Eine neue Mary für Irland

Mary McAleese, Kandidatin der rechten Koalition, wird zur neuen irischen Präsidentin gewählt. Doch als Ersatz für ihre Vorgängerin sehen die Iren sie nicht  ■ Aus Dublin Ralf Sotscheck

Irland hat wieder eine Mary. Nach dem Rücktritt der Präsidentin Mary Robinson, die im September ihren neuen Job als UN-Hochkommissarin für Menschenrechte antrat, wählten die Iren am Donnerstag die 46jährige Mary McAleese als Nachfolgerin. Aufgrund des komplizierten Wahlsystems mit Mehrfachstimmen und Stimmübertragungen stand das Endergebnis zwar erst gestern abend fest, doch die erste Auszählung war deutlich: McAleese, die von der rechten Regierungskoalition aufgestellt worden war, gewann 46 Prozent der Erststimmen.

Die Europaabgeordnete Mary Banotti von der noch konservativeren Fine-Gael-Opposition erhielt rund 29 Prozent. Rosemary Scallon wurde mit 13 Prozent überraschend Dritte – vor der Kandidatin des linken Bündnisses, Adi Roche, die nur 7 Prozent erhielt. Der einzige männliche Kandidat, Derek Nally, spielte wie erwartet keine Rolle.

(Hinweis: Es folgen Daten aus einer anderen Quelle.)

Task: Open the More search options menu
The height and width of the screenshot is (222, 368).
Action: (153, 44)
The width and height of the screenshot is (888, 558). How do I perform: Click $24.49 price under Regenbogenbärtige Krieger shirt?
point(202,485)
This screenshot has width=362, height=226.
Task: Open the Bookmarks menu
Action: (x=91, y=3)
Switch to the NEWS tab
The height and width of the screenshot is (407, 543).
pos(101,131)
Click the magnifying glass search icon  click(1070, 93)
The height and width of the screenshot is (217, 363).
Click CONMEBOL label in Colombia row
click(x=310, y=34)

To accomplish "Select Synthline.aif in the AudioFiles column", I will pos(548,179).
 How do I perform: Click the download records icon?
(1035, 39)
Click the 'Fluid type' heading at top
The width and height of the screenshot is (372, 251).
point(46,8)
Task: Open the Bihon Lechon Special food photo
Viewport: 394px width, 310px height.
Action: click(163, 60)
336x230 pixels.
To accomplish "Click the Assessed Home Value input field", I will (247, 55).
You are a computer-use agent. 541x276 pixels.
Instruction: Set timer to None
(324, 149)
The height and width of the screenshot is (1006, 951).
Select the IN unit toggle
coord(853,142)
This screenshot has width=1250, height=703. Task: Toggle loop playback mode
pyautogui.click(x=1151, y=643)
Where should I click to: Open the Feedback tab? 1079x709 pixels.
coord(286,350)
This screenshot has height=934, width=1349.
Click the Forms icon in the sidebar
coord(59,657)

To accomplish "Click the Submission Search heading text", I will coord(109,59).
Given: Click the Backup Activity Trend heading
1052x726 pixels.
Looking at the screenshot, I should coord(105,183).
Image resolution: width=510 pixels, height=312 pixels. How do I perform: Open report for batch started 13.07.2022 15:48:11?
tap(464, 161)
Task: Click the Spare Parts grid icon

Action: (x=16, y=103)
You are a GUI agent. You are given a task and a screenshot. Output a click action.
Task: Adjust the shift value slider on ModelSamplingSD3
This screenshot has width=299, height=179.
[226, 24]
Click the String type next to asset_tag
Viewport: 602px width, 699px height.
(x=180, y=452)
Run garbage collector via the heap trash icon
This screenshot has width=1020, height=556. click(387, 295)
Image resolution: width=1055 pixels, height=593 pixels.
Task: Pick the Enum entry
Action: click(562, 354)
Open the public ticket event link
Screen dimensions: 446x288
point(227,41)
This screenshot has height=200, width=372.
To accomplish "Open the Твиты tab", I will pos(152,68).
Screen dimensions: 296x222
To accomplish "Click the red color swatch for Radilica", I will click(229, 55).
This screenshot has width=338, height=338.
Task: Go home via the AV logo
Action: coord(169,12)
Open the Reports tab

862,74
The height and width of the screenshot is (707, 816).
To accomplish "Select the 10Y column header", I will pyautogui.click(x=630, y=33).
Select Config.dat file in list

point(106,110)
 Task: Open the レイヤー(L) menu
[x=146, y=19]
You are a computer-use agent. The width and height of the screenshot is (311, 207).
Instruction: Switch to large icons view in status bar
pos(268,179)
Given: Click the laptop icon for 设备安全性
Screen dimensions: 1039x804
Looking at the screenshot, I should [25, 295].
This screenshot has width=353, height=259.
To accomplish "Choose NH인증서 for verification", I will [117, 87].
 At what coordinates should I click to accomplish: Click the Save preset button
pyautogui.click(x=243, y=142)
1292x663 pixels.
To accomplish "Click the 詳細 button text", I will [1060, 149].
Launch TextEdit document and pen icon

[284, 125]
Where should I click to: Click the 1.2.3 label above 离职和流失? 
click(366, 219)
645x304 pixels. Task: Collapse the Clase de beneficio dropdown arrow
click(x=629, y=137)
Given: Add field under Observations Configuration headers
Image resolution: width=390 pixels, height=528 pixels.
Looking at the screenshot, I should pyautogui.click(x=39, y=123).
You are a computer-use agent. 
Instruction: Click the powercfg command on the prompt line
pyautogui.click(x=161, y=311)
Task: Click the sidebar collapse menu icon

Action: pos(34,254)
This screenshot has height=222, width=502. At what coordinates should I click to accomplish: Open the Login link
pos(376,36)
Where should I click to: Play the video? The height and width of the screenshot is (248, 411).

Das Präsidentenamt ist in Irland ein Repräsentationsjob, jede Rede und jeder Staatsbesuch muß von der Regierung abgesegnet werden. Bis 1990 war es denn auch ein Altersruhesitz für abgehalfterte Politiker, die sich in der Öffentlichkeit nur selten blicken ließen. Erst die linke Feministin Mary Robinson reizte den Job bis an die Grenzen der Möglichkeiten aus: Sie kümmerte sich um Randgruppen in Irland, bereiste die Dritte Welt und setzte sich bei jeder Gelegenheit für Menschenrechte ein. Weil ihr das die Sympathien der Bevölkerung einbrachte, zeigte auch das zur Nachfolge angetretene Frauenquartett politische Flagge. Dana trat als katholische Fundamentalistin an, Mary Banotti als konservative Europapolitikerin, und Adi Roche präsentierte sich als liberale Atomkraftgegnerin. Bei Mary McAleese lagen die Dinge komplizierter. Sie ist erzkatholisch, steht aber deutlich dem nationalistischen Lager um Sinn Féin und der sozialdemokratischen SDLP nahe.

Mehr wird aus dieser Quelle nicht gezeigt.